10. "The Heat Is on in Saigon" from Miss Saigon
Miss Saigon, Claude-Michel Schönberg and Alain Boublil's follow-up to their mega-hit Les Misérables, explodes onto the stage with a rocking, rollicking circus of sights and sounds to conjure Vietnam War-era Saigon and introduce the main characters.
9. "It's Your Wedding Day" from The Wedding Singer
People who watched the cast of The Wedding Singer performing "It's Your Wedding Day" on the 2006 Tony Awards must have scratched their heads at why this show didn't enjoy a longer run. This infectious tune is capable of getting even the crankiest theatregoers out of their seats and dancing into the aisles.
8. "Magic To Do" from Pippin
Stephen Schwartz's instant classic "Magic To Do" is not only one of the composer-lyricist's most memorable songs; it's also a prime example of the work of Bob Fosse. The synergy of these titans is so intense in this number that it changed the way Broadway musicals used television advertising thanks to the scintillating Pippin commercial.

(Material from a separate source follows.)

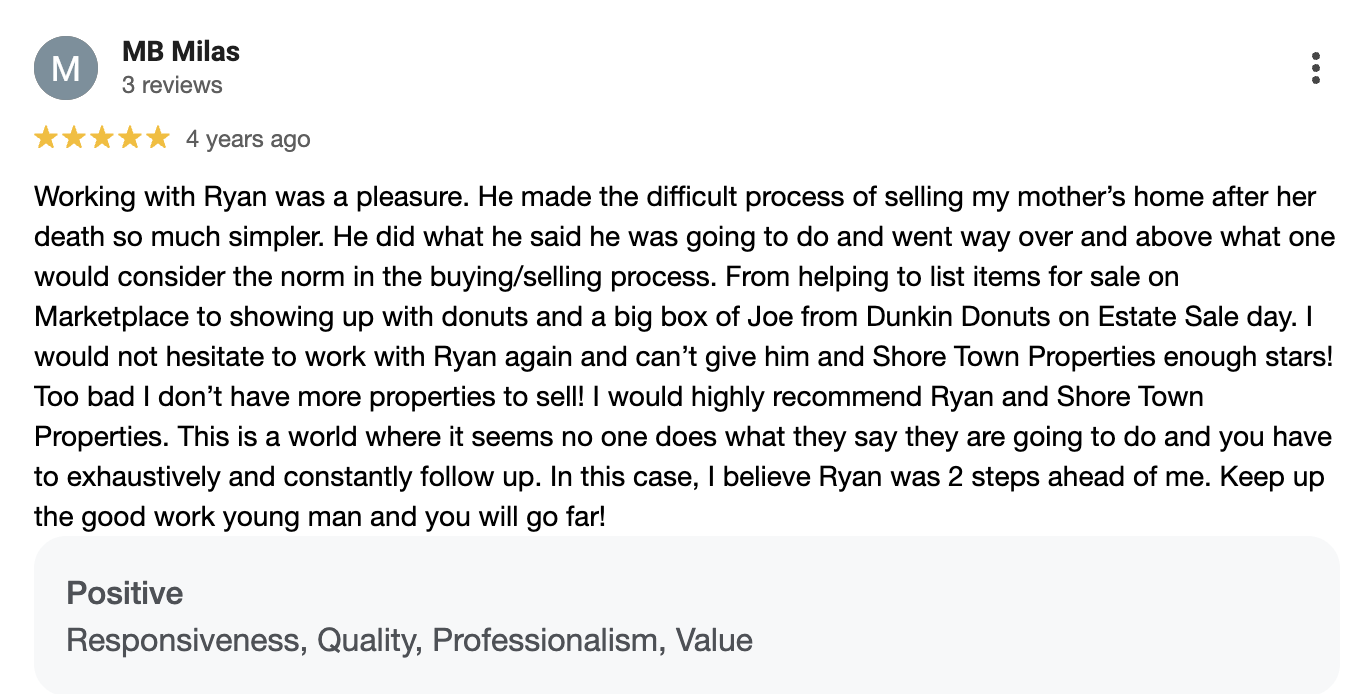Select the first gold rating star

[47, 138]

7. "Willkommen" from Cabaret
Another song that, like "Magic To Do," acknowledges the audience in the theatre, welcoming them to the show, quite literally, is "Willkommen" from Cabaret. Especially when performed by Tony winner Alan Cumming, this seductive song is hard to resist, despite the undercurrent of danger it suggests — or maybe because of it.

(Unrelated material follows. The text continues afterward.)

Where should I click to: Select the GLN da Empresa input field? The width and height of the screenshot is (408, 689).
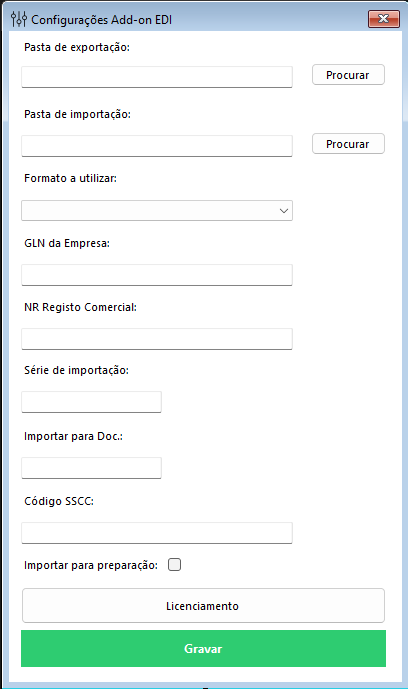157,275
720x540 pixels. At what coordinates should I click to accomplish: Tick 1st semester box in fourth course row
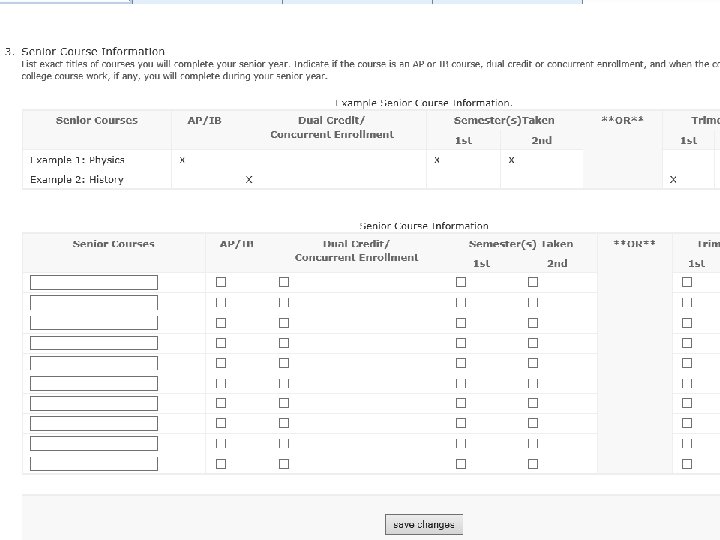point(461,343)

6. "I, Don Quixote" from Man of La Mancha
Of the handful of standards to come out of the long-running Man of La Mancha, the show opens with its most powerful punch in "I, Don Quixote." This battle cry grips the audience with its passion and enthralls them in the story to come.

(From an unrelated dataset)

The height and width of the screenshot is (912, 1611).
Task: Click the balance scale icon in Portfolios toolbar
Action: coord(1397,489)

5. "Good Morning, Baltimore" from Hairspray
From the beginning retro pop "Oh, oh, oh," leading into the 1960s style "wall of sound," including rich strings and abundant backing vocals "Good Morning, Baltimore" introduces us and endears us to Tracy Turnblad.
4. "Company" from Company
No song fully captures the sound and feeling of its time period as thoroughly as the opening title tune to Stephen Sondheim's 1970 watershed Company. The first notes the audience hears out of the orchestra, a droning busy signal, give way to an excitingly insistent jump into crazy, cosmopolitan city life.
3. "The Best of All Possible Worlds" from Candide
Oftentimes in productions of Candide today, different songs are performed first, and "The Best of All Possible Worlds" appears later in the show. There may be valid dramaturgical reasons for doing this, but for money, the only song that can hold an audience's attention, following Leonard Bernstein's thrilling Candide overture, is the show's original opening number, "The Best of All Possible Worlds."
2. "Another Opening, Another Show" from Kiss Me, Kate
If the measure is pure goosebumps alone, probably no song can compete with Kiss Me, Kate's famous first tune, "Another Opening Another Show." Besides the visceral thrill and the lyrics that set up the story, this standard is also a stand-alone anthem for theatre people everywhere.
1. "Tradition" from Fiddler On The Roof
If Fiddler on the Roof represents the apex of the Golden Age of Broadway Musicals, the epitome of the integrated storytelling book, music, lyrics, staging, choreography and design the genre came to be known for, then "Tradition" is its finest hour — or finest five or six minutes anyway. We meet the cast, we understand their world, we learn what they are all about, what the show will be about and, on top of that, we are entertainingly made to fall in love with what's to come.